■ **Work instruction**:
Could you retype the material, starting at its first line and ending with the line holding "Screen dimensions: 2217x1361", and keep the pictures out?
··· Source material ···
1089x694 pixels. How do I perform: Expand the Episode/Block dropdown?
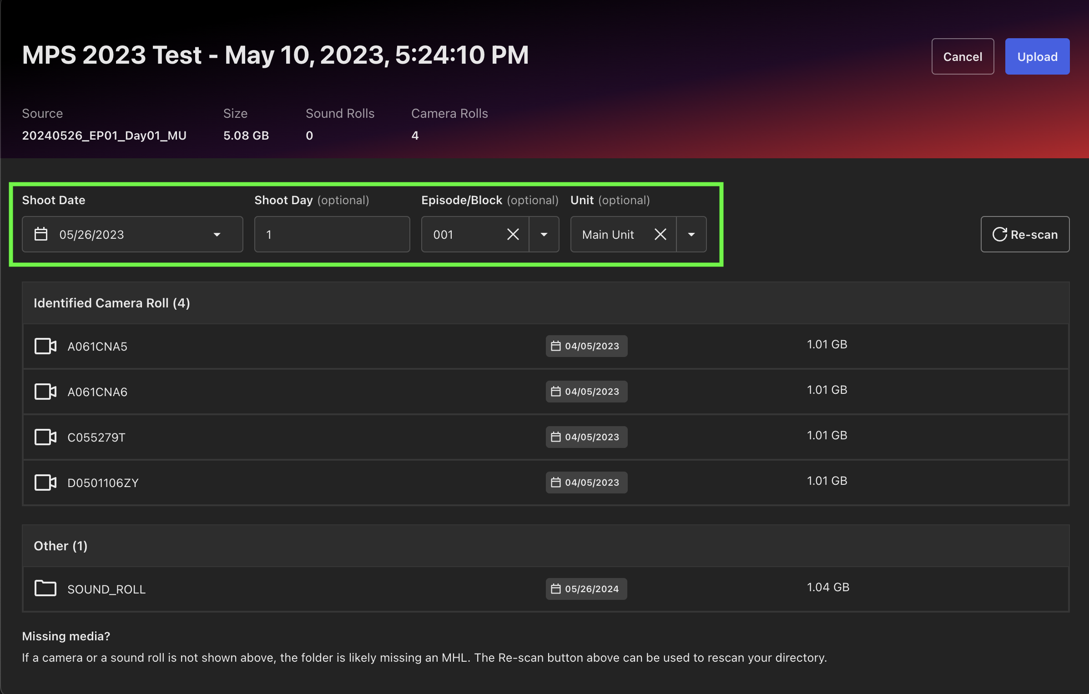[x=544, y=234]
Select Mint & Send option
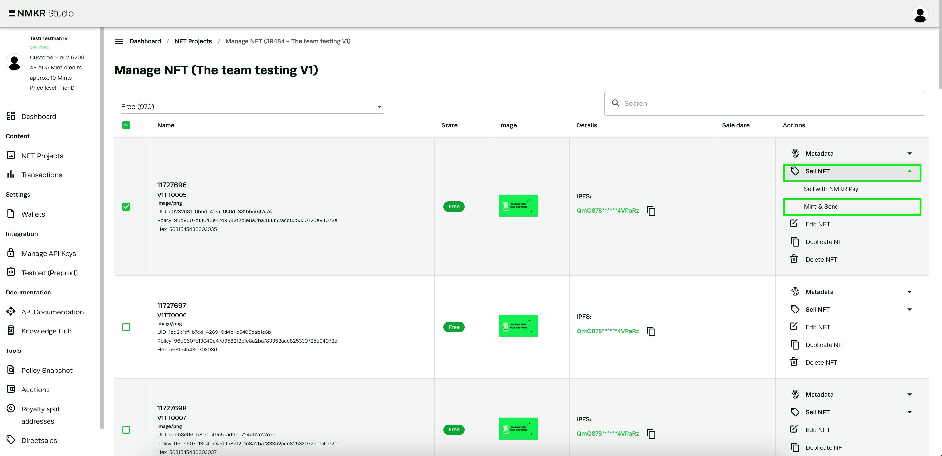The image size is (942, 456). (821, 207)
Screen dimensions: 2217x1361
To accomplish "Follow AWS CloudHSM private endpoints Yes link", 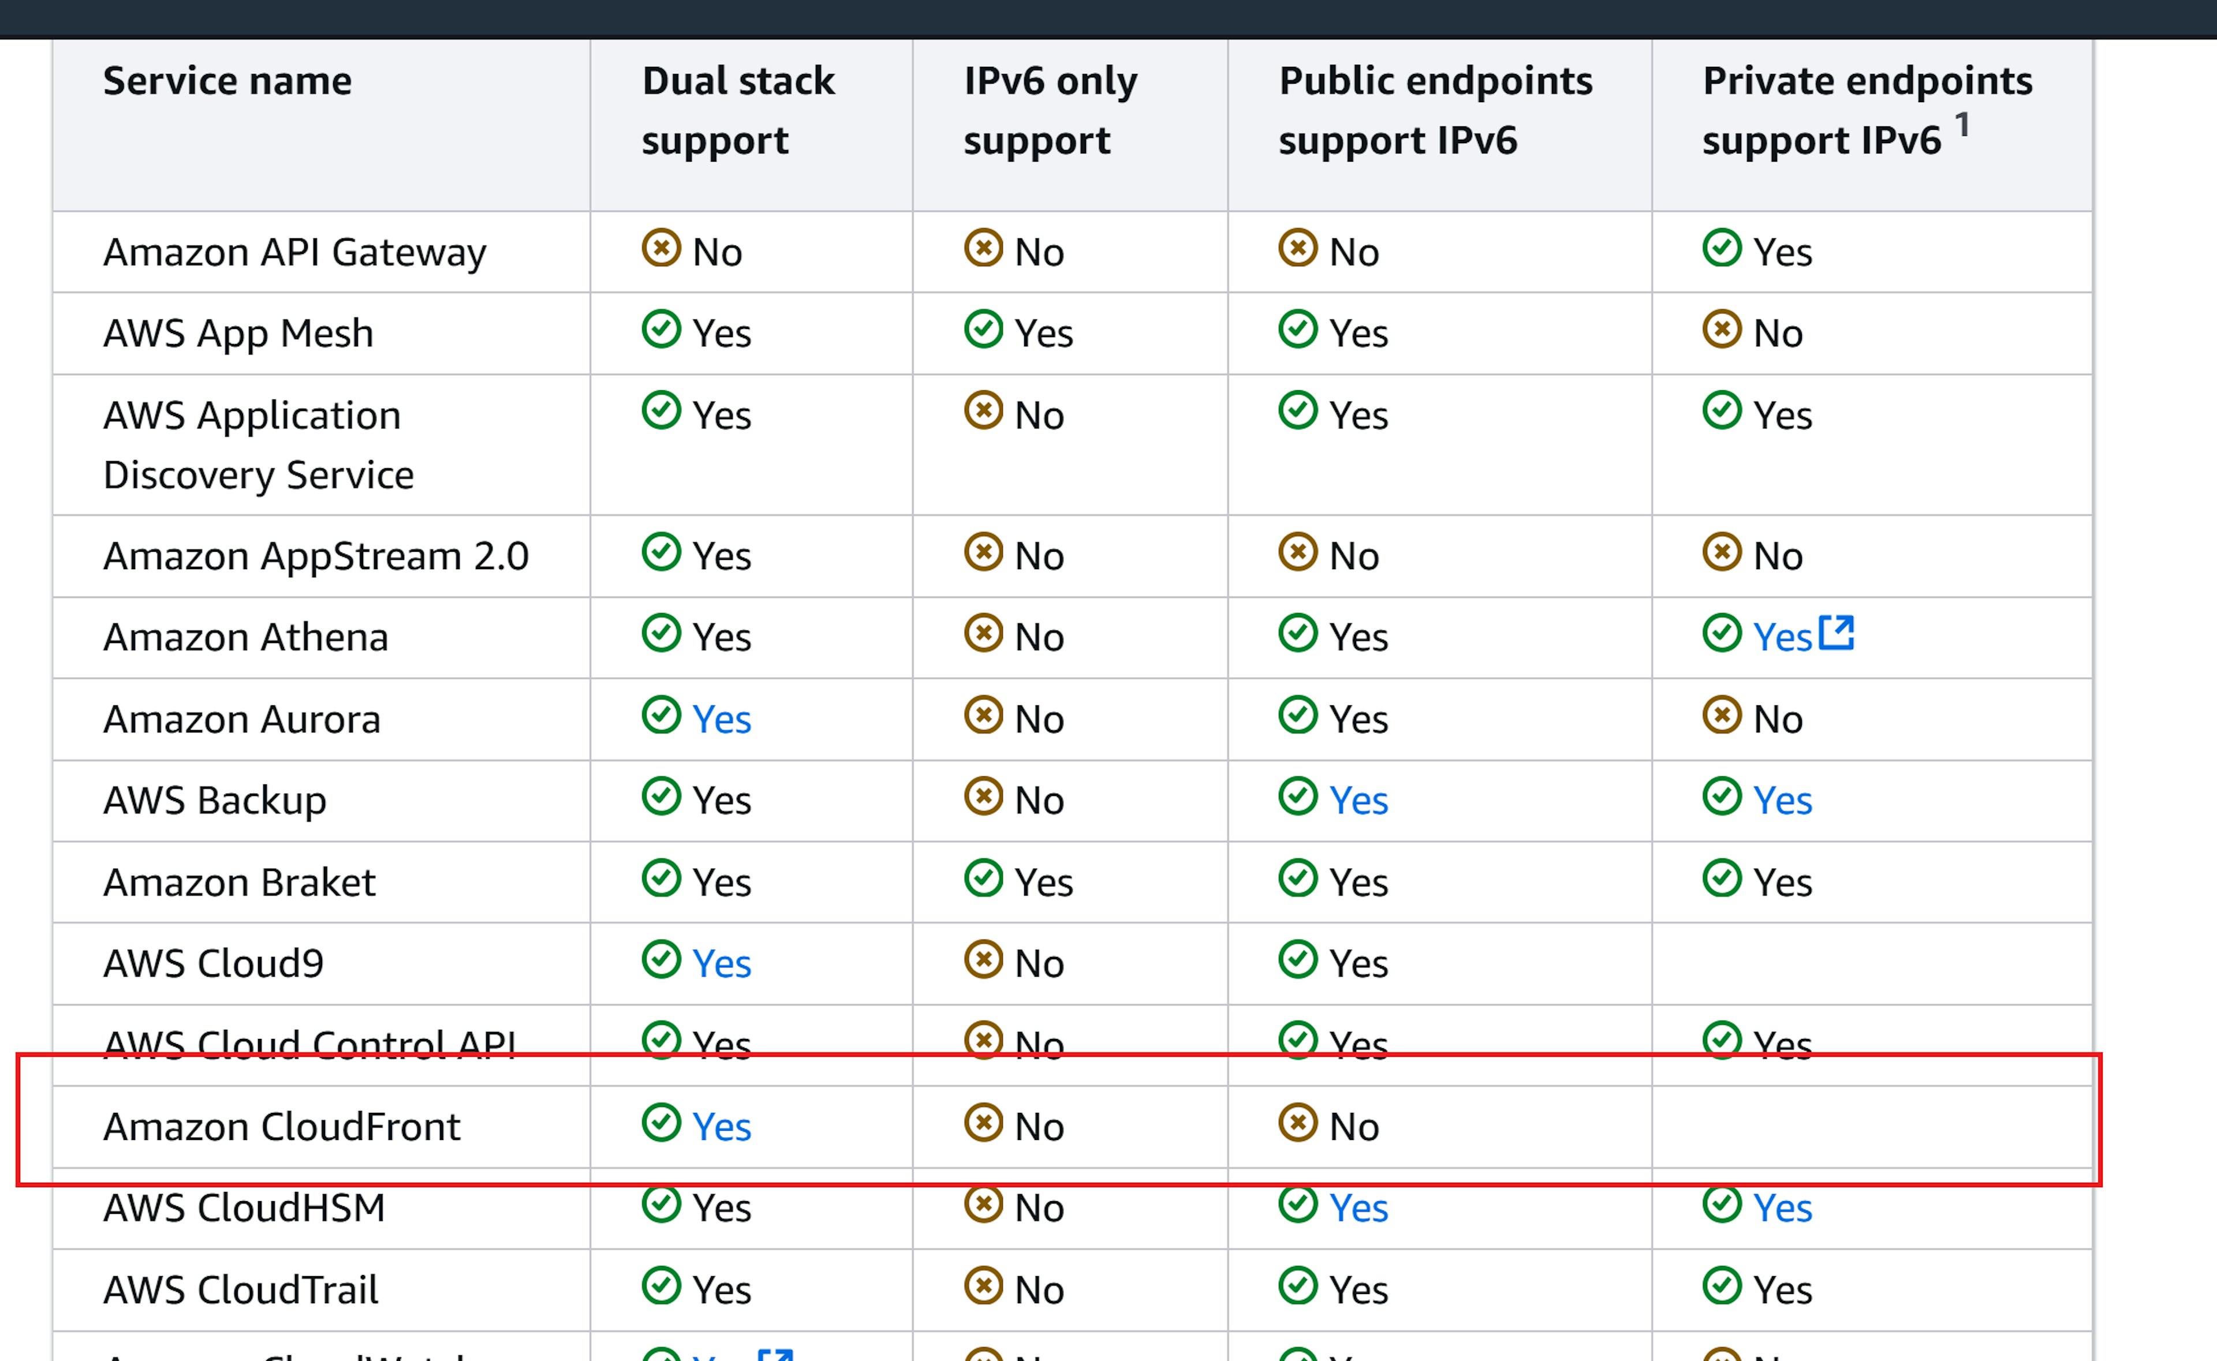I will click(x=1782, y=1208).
···
■ **Exercise output**:
1089x694 pixels. How do I perform: Expand the Episode/Block dropdown?
[x=544, y=234]
Select Mint & Send option
The image size is (942, 456). (821, 207)
Screen dimensions: 2217x1361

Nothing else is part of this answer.